While I do think it is important to give young writers direction when developing writing assignments, I find it equally important to give students the opportunity to think outside a set prompt as well. I wonder if it would be beneficial to go over certain aspects of writing before giving any assignments.  Shouldn't teachers explain concepts like writing for an audience and desired effects of a piece of writing before having students delve into an attempt.
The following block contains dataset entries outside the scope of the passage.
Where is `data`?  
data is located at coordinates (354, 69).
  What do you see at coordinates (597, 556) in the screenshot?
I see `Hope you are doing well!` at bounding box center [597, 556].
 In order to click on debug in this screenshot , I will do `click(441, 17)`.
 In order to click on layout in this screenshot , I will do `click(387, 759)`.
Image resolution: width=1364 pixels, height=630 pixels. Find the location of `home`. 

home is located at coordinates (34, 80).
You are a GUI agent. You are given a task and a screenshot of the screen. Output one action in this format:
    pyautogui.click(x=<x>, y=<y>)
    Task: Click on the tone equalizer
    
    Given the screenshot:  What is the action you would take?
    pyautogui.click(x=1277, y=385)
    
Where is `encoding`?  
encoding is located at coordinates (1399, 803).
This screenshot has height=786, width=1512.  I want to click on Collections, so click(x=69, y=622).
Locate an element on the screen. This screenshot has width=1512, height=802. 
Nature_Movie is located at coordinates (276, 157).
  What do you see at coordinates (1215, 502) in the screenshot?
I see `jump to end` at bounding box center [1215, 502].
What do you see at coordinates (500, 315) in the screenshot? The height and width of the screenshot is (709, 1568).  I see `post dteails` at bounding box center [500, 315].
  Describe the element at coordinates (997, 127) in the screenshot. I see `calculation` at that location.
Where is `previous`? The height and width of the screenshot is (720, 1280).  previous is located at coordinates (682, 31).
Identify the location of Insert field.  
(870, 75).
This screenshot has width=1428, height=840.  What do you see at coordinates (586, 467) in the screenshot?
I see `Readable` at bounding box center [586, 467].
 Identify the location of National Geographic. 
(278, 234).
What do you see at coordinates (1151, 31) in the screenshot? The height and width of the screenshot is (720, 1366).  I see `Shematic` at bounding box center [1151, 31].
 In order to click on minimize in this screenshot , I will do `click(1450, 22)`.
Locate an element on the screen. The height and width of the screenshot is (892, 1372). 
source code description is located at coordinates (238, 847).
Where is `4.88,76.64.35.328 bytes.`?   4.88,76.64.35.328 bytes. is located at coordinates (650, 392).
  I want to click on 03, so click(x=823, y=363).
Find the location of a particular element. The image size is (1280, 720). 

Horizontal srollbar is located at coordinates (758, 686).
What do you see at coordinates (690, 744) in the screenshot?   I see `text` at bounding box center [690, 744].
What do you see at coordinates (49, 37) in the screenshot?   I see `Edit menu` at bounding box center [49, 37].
I guess that within my own class, I would try to appease both sides of this.  Having a set prompt for specific texts and units is a must.  However, u would also like to give students the opportunity to come up with their own topic, if possible.  That teaches them more than how to correctly address a prompt, it teaches them to critically think about another viewpoint that hasn't been discussed.  I think this would be extremely beneficial for all students- especially those who don't necessarily speak out much in class.  This gives them a chance to get their ideas out without fear of being judged by peers.

Friday, April 18, 2014

Lindemann Chapter 15



This chapter in designing writing courses states that “All writing courses share a common goal: giving students enough guided practice in composing that they become more fluent, effective writers at the end of the course than they were at the beginning” (254). Lindemann discusses what-centered courses and how-centered courses. She takes issue when the writing course simply focuses on just one or the other. Obviously, each has worth, but I would say that when combined together they become more productive methods. For example, what-centered courses are useful as when the student gains practice in writing modes such as argumentation or exposition; likewise, process is useful in learning about the “how” of writing because it gives the student an invaluable tool in which to practice and frame her composition practice. But what is wrong with combining both? Doing so gives the student rhetorical flexibility as well as techniques and tools in shaping the language to achieve such rhetorical flexibility.